Он молчал, потому что знал, что слова здесь не нужны.
- Есть-то будешь?
- Еще бы. Вы же, тятенька, меня знаете. Навязался мне на голову прожорливый медвежонок. Помнишь?
- Ну, еще бы. А ты и была как вiдьлюдковатий (5) – Павло Севрюк был с Черниговщины, и хотя большую часть своей жизни провел вдали от солнечной Украины, изредка украинизмы в его речи мелькали – медвежонок. Первые два месяца все молчала и молчала.
- Присматривалась я к Вам, тятенька, что за люди эти, которые царя убили…
Примечания:
1). Толя – Евстолия Рогозинникова, боец ЛБО ПСР, возможно, один из самых обаятельных и светлых людей в истории русского революционного движения. Казнена 18 октября 1907 года за убийство начальника главного тюремного управления Максимовского.
Кыся (Киса) – Елизавета Лебедева, Лида – Лидия Стуре, Аня – Анна Распутина (урожд. Шулятикова). Все трое вместе с Всеволодом Лебединцевым и еще тремя бойцами ЛБО казнены 17 февраля 1908 года.

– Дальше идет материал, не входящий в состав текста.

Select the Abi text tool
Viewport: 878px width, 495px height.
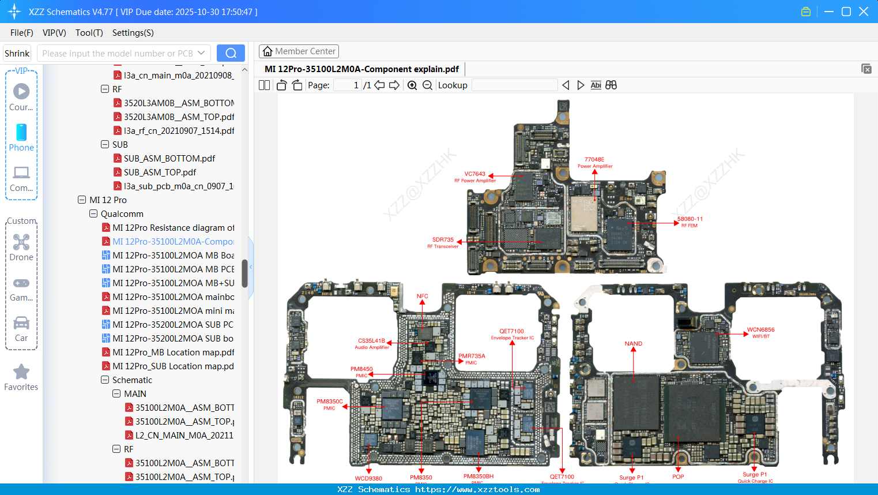(596, 85)
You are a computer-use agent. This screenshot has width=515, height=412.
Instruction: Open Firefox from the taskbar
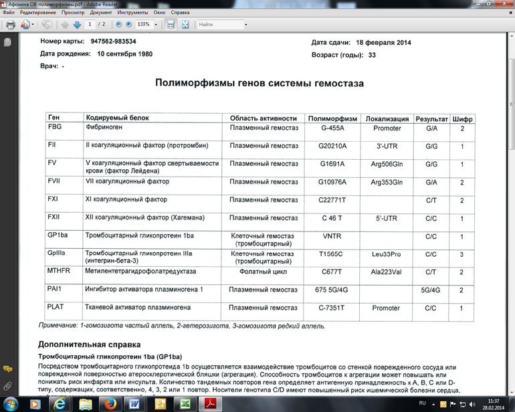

Автор сознательно допустил анахронизм. К началу лета 1907 года не все они были в ЛБО, и часть из них Неонила могла знать разве что не по деятельности в ЛБО.
2). О Юлии Зубилевич см. поисковик.
3). Метод, предлагаемый Неонилой, будет часто практиковаться бойцами латиноамериканских герилий второй половины 20 века, но в русском революционном движении не применялся никогда.
4). Валерьян – Валерьян Осинский. Людвиг – Людвиг Брандтнер. Оба казнены вместе с Владимиром Свириденко в Киеве в мае 1879 года.
Митя – Дмитрий Лизогуб. Казнен в Одессе в августе 1879 года вместе с Сергеем Чубаровым и Иосифом Давиденко.
Маруся – здесь Мария Ковалевская, погибла в ноябре 1889 года во время Карийской трагедии (см. поисковик).
5). Вiдьлюдковатий (укр.) – нелюдимый, но с более резким и сильным оттенком.